:: SUPPLIED TEXT ::
====================
Eranos is an intellectual discussion group dedicated to humanistic and religious studies, as well as to the natural sciences which has met annually in Moscia (Lago Maggiore), the Collegio Papio and on the Monte Verità in Ascona, Switzerland since 1933.

It has also been the name for a circle of scholars at Heidelberg (Germany) in the early 20th century. Among others, Max Weber and Ernst Troeltsch were members of the "Heidelberg Eranos".

The name is derived from the Ancient Greek word ἔρανος meaning "a banquet to which the guests bring contributions of food, a no-host dinner." The circle at Moscia was founded by Olga Froebe-Kapteyn in 1933, and these conferences have been held annually on the grounds of her estate (on the shores of Lago Maggiore near Ascona in Switzerland) ever since. For over seventy years this event has served as a point of contact for thinkers from disparate fields of knowledge ranging from depth psychology and comparative religion to history, literary criticism and folklore, and provides a setting and a congenial group within which to discuss all things spiritual. Each conference takes place over eight days, during which time all participants eat, sleep and live together, thereby promoting a camaraderie which fosters an atmosphere of free and open discussion. Each year a new theme is addressed, and each participant scholar delivers a two-hour lecture on a topic of his choice relating to the theme — his/her contribution to the ‘banquet’ of ideas — thereby attempting to draw these multifarious thinkers into productive intellectual discourse.

==Eranos’ beginnings==
Froebe-Kapteyn established this group at the suggestion of the eminent German religious historian, Rudolf Otto. Froebe-Kapteyn was the Dutch foundress of the literary salon "Table Ronde" (Round Table), which is indicative of the Eranos’ ‘spiritualist’ bent. Indeed, Eranos was from its very outset interested in these issues and its first theme, ‘Yoga and Meditation in East and West’, was a truly pioneering subject in the early 1930s. Past themes include Ancient Sun Cults and the Symbolism of Light in the Gnosis and in Early Christianity (1943), Man and Peace (1958), Creation and Organization (1966) and The Truth of Dreams (1995). Participants over the years have included Heinrich Zimmer (Indian religious art), Karl Kerényi (Greek mythology), Mircea Eliade (history of religions), Carl Gustav Jung and Erich Neumann (analytical psychology), Robert Eisler (gospel authorship), Alfons Rosenberg (symbolism), Gilles Quispel (gnostic studies), Gershom Scholem (Jewish mysticism), Henry Corbin (Islamic religion), Gilbert Durand (symbolic anthropology), Adolf Portmann (biology), Herbert Read (art history), Max Knoll (physics), and Joseph Campbell (comparative mythology). The Eranos conferences have resulted in the publication of a number of books. Anyone may attend the lectures upon payment of a small fee.
====================
:: EXTRACTED DATA ::
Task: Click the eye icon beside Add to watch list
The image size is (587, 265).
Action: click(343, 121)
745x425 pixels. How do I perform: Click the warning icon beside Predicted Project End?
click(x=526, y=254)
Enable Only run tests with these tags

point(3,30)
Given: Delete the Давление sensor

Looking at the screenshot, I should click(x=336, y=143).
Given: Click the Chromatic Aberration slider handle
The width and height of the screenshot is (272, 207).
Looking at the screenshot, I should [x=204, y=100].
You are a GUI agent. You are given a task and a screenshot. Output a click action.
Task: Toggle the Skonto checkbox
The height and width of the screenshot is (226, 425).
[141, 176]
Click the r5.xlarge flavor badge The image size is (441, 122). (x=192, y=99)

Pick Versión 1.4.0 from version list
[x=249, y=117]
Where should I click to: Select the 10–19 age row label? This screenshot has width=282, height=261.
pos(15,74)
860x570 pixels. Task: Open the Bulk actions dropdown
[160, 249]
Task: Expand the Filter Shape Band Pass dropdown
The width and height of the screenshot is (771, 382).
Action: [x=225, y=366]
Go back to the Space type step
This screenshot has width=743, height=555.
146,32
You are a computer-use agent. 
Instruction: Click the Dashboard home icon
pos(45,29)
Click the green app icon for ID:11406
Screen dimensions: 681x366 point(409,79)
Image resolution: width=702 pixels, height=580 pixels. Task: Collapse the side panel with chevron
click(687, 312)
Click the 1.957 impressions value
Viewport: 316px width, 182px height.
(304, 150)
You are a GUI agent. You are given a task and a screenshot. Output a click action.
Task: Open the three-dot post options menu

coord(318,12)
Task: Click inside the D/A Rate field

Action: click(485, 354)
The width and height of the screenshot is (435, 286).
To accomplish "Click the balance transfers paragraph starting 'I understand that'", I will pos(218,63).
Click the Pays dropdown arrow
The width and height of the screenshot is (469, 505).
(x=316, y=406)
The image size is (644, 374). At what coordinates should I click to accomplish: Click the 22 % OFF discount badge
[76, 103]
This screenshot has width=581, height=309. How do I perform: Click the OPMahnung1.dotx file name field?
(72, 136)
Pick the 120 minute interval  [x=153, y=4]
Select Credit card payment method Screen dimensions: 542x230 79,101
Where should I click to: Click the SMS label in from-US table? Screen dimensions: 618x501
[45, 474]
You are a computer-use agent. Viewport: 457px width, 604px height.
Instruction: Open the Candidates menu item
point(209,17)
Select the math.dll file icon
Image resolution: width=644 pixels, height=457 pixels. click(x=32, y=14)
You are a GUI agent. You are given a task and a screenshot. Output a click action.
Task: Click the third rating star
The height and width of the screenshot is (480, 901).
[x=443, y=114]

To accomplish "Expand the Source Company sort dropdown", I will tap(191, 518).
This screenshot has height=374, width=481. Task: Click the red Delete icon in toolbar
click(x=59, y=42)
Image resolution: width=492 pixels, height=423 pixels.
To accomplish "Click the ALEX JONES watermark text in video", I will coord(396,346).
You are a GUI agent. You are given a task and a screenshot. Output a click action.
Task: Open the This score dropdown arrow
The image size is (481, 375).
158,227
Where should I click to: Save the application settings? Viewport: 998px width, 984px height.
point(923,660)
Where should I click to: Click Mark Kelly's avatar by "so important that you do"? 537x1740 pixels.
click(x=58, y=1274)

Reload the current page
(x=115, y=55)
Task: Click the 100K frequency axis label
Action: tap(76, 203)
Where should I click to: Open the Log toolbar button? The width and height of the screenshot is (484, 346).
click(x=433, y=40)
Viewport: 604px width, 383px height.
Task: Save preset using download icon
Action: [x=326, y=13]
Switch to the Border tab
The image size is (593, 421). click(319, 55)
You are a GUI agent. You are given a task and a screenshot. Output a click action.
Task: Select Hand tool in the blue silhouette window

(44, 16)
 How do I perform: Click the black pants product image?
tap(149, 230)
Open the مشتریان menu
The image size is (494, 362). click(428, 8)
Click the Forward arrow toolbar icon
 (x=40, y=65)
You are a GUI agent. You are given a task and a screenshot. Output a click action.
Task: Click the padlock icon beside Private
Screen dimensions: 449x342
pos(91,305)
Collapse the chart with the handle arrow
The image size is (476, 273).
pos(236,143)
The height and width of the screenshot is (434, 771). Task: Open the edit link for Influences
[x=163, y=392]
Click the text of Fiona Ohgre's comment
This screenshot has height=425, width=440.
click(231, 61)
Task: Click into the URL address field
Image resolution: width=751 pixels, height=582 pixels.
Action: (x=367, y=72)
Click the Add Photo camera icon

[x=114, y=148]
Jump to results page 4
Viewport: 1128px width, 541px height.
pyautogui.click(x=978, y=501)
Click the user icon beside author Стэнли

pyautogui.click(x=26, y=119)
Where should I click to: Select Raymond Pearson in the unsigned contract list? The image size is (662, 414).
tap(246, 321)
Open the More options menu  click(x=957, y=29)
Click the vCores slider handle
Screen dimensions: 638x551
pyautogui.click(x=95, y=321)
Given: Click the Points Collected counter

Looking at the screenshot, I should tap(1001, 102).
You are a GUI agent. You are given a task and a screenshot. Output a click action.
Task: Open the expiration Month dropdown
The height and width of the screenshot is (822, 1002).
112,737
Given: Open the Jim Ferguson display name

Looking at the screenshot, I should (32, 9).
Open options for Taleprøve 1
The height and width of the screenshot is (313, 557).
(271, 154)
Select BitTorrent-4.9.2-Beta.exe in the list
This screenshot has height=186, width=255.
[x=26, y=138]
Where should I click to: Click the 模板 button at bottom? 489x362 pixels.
====================
:: WORK REQUEST A ::
Please condense the paragraph of the Eranos text that begins "The name is derived from" into a shorter version that keeps its main facts.
:: WORK REQUEST B ::
From the Eranos text, extract the stretch from "Eranos is an" through "Switzerland since 1933.".

:: WRITTEN SOLUTION A ::
The name comes from the Ancient Greek ἔρανος, "a banquet to which the guests bring contributions of food, a no-host dinner." Olga Froebe-Kapteyn founded the Moscia circle in 1933. Its conferences have been held every year since then on her estate on Lago Maggiore near Ascona, Switzerland. For over seventy years, they have brought together thinkers from fields such as depth psychology, comparative religion, history, literary criticism and folklore to discuss spiritual matters. Each conference lasts eight days, and participants eat, sleep and live together to encourage open discussion. Each year has a new theme. Every participant scholar gives a two-hour lecture on a related topic as their contribution to the "banquet" of ideas.

:: WRITTEN SOLUTION B ::
Eranos is an intellectual discussion group dedicated to humanistic and religious studies, as well as to the natural sciences which has met annually in Moscia (Lago Maggiore), the Collegio Papio and on the Monte Verità in Ascona, Switzerland since 1933.